## Task statement
Your job is to copy the lines from the material that include "Choose".

☆ ☆ ☆

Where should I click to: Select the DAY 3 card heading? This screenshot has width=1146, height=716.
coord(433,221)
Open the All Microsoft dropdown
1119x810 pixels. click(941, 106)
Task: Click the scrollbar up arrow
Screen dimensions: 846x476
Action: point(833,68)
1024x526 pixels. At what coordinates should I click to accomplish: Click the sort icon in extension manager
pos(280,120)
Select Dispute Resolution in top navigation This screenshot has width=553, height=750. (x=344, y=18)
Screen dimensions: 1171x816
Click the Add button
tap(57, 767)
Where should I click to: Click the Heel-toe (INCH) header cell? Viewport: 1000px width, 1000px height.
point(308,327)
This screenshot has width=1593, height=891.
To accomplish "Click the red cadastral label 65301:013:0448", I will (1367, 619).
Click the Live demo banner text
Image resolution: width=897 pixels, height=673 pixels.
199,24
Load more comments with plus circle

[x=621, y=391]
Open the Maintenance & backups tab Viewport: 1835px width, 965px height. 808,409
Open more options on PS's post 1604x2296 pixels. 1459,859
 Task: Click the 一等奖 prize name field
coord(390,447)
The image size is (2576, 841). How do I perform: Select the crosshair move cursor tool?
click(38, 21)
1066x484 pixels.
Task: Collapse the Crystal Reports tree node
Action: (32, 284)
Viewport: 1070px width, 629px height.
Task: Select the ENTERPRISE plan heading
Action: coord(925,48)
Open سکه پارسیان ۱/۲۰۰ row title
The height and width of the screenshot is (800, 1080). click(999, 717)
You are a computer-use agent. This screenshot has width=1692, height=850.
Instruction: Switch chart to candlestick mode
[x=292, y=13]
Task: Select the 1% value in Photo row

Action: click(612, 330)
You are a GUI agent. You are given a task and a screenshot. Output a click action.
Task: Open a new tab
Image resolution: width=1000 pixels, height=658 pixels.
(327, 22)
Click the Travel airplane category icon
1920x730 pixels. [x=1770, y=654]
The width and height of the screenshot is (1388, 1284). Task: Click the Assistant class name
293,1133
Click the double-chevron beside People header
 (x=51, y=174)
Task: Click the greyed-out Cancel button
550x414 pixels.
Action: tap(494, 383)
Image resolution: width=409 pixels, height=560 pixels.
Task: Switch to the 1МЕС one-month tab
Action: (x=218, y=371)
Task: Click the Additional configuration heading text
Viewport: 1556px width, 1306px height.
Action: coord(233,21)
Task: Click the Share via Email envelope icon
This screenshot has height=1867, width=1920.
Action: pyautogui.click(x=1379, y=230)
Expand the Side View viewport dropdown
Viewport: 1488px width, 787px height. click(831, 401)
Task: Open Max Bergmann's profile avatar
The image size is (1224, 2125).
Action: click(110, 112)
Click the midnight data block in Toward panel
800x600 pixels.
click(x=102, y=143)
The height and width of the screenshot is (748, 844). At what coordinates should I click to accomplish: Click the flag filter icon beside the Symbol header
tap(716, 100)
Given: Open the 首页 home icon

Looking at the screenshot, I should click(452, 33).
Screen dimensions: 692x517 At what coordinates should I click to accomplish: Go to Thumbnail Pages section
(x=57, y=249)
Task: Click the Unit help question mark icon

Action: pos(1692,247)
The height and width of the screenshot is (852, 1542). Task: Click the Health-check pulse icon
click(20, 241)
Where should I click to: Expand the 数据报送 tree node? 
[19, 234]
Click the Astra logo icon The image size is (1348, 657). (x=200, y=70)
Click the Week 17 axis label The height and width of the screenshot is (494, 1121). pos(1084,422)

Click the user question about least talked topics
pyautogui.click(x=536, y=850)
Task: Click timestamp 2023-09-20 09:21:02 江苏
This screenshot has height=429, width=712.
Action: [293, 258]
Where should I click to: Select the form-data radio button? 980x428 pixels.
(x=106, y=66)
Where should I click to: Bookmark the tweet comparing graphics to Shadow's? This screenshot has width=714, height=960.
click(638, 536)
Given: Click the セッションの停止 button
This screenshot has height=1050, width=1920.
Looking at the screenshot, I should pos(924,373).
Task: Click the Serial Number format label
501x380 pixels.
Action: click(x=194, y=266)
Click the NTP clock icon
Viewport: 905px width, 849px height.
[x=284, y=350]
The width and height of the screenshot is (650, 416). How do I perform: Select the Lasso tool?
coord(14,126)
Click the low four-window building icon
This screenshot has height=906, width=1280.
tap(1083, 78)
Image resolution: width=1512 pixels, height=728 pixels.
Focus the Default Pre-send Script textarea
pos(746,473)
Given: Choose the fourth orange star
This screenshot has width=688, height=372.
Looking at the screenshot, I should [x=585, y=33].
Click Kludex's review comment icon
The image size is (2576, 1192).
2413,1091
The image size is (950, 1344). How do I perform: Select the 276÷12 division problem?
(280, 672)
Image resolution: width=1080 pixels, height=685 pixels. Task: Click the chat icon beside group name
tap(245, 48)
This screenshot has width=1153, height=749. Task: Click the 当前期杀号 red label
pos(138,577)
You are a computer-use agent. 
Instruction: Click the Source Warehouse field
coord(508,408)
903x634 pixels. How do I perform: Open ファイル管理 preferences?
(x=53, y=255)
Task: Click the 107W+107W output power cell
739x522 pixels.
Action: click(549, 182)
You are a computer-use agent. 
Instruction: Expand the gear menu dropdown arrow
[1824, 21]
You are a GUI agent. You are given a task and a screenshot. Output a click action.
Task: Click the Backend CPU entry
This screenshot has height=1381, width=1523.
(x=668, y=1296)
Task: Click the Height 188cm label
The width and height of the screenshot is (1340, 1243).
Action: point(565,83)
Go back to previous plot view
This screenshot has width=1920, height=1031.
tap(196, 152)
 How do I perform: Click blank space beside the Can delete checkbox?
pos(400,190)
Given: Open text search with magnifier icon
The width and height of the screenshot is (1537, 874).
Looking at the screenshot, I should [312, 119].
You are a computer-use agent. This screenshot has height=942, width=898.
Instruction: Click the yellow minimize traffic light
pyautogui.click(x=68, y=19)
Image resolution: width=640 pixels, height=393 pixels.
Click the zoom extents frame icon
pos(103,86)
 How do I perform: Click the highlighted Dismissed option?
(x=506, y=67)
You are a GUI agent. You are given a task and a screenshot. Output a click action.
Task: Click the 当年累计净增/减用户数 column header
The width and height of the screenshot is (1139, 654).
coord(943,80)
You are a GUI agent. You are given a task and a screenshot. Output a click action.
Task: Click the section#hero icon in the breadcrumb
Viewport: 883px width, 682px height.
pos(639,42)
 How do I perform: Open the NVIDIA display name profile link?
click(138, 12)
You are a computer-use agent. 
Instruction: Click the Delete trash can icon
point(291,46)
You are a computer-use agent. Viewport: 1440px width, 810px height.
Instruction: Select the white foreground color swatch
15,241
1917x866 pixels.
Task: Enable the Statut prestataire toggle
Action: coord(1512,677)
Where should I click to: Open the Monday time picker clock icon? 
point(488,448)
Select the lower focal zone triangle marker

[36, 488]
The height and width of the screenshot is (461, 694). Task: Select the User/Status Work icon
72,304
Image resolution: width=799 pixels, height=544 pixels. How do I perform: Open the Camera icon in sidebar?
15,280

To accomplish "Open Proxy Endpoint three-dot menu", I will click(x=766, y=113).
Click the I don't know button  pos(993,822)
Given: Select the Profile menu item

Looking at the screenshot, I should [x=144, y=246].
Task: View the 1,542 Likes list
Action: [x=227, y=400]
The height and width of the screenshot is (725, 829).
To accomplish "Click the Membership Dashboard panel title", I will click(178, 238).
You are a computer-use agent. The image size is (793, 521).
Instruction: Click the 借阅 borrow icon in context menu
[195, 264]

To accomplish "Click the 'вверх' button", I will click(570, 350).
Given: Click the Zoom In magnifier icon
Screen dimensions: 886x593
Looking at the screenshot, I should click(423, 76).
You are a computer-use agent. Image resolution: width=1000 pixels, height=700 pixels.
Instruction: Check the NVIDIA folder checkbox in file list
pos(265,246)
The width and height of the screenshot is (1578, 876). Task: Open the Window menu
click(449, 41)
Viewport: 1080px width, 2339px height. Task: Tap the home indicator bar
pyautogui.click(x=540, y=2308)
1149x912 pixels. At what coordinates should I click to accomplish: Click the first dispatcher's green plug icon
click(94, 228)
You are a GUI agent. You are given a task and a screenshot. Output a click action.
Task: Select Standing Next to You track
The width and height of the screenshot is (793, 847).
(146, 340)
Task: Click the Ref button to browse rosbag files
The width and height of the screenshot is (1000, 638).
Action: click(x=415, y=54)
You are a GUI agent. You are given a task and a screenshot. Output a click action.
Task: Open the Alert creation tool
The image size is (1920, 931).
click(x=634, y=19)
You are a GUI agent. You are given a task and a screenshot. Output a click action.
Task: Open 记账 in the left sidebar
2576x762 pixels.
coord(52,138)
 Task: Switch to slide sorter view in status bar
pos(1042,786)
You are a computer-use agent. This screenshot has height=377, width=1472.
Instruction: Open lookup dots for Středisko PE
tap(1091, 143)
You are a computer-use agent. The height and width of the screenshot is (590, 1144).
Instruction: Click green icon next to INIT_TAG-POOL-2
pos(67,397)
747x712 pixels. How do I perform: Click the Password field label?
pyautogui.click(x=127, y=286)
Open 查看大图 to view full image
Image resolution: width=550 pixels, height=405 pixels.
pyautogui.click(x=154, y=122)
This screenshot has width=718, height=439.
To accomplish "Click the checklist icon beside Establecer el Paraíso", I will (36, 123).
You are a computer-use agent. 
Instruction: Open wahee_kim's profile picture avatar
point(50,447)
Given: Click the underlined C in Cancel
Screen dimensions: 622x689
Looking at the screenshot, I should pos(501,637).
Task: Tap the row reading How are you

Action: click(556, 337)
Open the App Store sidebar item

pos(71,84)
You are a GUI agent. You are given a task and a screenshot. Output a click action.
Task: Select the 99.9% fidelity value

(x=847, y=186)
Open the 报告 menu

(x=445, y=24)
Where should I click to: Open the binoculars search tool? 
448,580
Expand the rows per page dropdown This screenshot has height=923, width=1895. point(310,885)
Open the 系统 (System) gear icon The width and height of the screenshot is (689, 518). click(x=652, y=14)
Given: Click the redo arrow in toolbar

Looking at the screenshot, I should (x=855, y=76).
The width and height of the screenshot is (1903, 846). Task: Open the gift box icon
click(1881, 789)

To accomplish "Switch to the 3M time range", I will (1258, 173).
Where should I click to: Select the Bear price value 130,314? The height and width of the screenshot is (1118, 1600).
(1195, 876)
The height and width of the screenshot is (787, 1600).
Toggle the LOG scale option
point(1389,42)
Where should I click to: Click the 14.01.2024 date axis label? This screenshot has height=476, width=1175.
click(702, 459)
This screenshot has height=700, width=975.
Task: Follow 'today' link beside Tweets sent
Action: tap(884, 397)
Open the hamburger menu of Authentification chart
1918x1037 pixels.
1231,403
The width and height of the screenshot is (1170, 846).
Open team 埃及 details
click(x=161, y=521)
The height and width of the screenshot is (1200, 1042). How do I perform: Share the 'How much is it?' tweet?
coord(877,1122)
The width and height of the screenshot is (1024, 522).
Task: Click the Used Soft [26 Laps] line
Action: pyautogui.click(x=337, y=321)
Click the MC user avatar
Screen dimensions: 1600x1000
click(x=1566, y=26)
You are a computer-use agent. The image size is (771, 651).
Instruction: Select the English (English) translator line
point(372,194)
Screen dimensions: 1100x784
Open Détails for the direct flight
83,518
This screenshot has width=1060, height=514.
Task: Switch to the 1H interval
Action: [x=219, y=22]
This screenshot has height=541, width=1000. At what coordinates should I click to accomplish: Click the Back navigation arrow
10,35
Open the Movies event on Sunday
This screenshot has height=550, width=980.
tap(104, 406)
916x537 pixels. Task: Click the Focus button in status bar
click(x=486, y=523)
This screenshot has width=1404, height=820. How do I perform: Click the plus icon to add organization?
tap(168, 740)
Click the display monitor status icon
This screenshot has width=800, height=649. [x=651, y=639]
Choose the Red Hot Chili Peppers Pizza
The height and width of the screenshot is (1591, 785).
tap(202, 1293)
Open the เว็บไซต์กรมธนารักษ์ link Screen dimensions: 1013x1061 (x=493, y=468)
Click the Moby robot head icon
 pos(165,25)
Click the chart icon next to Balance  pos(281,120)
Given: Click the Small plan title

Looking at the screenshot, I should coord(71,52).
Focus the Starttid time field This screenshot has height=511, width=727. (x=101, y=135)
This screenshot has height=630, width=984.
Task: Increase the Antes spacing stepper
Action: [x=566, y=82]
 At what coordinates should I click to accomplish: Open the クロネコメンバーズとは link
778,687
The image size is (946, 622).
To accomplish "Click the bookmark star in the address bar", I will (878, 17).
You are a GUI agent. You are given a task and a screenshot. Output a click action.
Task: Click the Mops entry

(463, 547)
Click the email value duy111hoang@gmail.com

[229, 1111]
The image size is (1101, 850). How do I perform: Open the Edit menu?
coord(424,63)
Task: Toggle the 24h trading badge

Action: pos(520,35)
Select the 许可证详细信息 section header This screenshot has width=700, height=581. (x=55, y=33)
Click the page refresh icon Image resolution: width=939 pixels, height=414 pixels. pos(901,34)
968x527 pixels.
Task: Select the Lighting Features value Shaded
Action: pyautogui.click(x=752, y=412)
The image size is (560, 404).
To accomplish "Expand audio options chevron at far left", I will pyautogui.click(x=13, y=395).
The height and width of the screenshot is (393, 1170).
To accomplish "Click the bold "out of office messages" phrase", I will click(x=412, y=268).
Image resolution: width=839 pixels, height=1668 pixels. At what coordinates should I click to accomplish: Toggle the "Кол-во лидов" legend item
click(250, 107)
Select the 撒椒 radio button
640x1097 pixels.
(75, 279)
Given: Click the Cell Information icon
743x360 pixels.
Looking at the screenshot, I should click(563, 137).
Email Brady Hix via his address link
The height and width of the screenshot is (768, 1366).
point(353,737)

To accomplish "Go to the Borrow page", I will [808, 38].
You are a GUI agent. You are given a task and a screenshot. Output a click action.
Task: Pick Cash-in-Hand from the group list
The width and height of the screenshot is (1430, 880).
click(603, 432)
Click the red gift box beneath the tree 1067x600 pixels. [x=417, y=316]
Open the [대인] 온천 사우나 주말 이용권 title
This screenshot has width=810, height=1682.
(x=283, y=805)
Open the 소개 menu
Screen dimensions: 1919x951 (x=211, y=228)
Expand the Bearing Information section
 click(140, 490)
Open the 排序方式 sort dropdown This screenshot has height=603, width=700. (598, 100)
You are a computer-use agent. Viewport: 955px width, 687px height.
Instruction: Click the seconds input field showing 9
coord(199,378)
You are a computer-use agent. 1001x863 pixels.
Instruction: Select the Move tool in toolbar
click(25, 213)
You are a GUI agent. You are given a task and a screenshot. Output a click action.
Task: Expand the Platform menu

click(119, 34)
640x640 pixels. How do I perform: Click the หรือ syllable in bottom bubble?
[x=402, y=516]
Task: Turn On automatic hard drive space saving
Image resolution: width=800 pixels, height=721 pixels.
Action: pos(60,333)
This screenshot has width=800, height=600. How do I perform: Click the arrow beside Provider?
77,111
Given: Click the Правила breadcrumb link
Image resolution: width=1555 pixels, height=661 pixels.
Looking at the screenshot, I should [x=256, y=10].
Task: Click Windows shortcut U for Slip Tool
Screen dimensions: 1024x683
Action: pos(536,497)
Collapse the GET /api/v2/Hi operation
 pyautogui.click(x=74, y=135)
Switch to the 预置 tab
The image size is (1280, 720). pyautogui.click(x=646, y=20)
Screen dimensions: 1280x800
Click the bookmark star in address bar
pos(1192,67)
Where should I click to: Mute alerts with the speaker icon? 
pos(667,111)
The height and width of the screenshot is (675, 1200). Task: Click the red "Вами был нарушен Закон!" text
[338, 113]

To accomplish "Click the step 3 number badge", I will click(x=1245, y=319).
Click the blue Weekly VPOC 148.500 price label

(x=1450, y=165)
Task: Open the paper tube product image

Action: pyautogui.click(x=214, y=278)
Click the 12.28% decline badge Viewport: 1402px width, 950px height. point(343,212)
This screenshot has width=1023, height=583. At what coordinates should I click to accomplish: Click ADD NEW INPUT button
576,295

☆ ☆ ☆

## Result below
Given: Choose the fourth orange star
Choose the Red Hot Chili Peppers Pizza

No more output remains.